El pesaje previo a UFC 324 en Las Vegas quedó marcado por un episodio alarmante. Cameron Smotherman colapsó tras cumplir con el pesaje reglamentario. El incidente generó tensión entre la prensa y Dana White. Además, obligó a cancelar la pelea entre el estadounidense y Ricky Turcios.
El episodio reavivó el debate sobre el corte de peso en las artes marciales mixtas. Los usuarios en las redes sociales expresaron su preocupación. Muchos cuestionaron los protocolos actuales de la organización.
Smotherman, de 28 años, alcanzó el límite de 61,7 kilogramos para la división gallo. Al descender de la báscula, el peleador mostró signos evidentes de debilidad. Perdió la estabilidad en cuestión de segundos. Posteriormente, se desplomó de cara sobre el escenario.
Su equipo reaccionó con rapidez ante la emergencia. El personal médico de la UFC intervino de inmediato.
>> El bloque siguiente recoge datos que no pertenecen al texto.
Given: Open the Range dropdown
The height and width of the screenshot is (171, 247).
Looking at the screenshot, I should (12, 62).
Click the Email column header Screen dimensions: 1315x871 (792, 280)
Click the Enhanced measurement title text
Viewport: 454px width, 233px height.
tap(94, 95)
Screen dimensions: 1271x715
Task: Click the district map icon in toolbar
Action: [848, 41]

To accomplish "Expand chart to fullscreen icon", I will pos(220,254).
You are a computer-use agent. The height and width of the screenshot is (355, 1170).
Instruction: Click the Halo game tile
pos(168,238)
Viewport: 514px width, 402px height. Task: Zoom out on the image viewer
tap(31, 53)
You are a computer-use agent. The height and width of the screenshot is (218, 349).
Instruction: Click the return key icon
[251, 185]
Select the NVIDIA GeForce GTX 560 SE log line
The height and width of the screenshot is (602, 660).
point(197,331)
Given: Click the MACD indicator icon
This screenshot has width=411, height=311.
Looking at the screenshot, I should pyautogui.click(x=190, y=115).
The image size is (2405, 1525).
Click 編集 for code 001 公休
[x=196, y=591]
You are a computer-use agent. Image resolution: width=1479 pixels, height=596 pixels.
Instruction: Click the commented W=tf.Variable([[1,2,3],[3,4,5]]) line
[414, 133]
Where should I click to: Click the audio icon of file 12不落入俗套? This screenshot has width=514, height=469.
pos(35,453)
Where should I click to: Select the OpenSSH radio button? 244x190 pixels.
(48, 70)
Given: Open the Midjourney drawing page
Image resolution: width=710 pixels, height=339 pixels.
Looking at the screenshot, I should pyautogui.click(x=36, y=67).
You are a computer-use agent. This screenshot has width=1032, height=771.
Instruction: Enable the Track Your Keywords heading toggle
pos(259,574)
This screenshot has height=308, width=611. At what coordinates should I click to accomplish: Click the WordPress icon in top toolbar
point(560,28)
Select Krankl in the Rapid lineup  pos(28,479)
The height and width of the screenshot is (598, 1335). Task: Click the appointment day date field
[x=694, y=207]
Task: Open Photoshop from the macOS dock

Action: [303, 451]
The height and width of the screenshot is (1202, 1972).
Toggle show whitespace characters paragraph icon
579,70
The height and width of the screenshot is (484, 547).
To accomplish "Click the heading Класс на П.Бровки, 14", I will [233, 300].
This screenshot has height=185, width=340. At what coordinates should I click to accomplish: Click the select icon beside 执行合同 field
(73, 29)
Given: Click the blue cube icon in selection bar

Lograron estabilizarlo tras varios minutos de atención. Finalmente, lo retiraron del área ante la mirada atenta de los presentes.
Horas más tarde, Dana White se refirió al caso en rueda de prensa. Un periodista lo abordó con una pregunta directa sobre el incidente. “Sólo una consulta relacionada con el pesaje de UFC. Una escena bastante aterradora surgió con Cameron Smotherman”, planteó el cronista.
White respondió de forma escueta al inicio de la conversación. “Sí, está bien”, afirmó el presidente de la organización. Sin embargo, el periodista insistió con más detalles sobre el caso. Planteó la rareza de lo ocurrido durante el pesaje.
El propio Smotherman había negado haber realizado una baja considerable de peso. Esta información agregó más misterio al incidente. “Sé que no somos médicos aquí, pero ¿tienes alguna idea de cómo sucedió?”, preguntó el periodista.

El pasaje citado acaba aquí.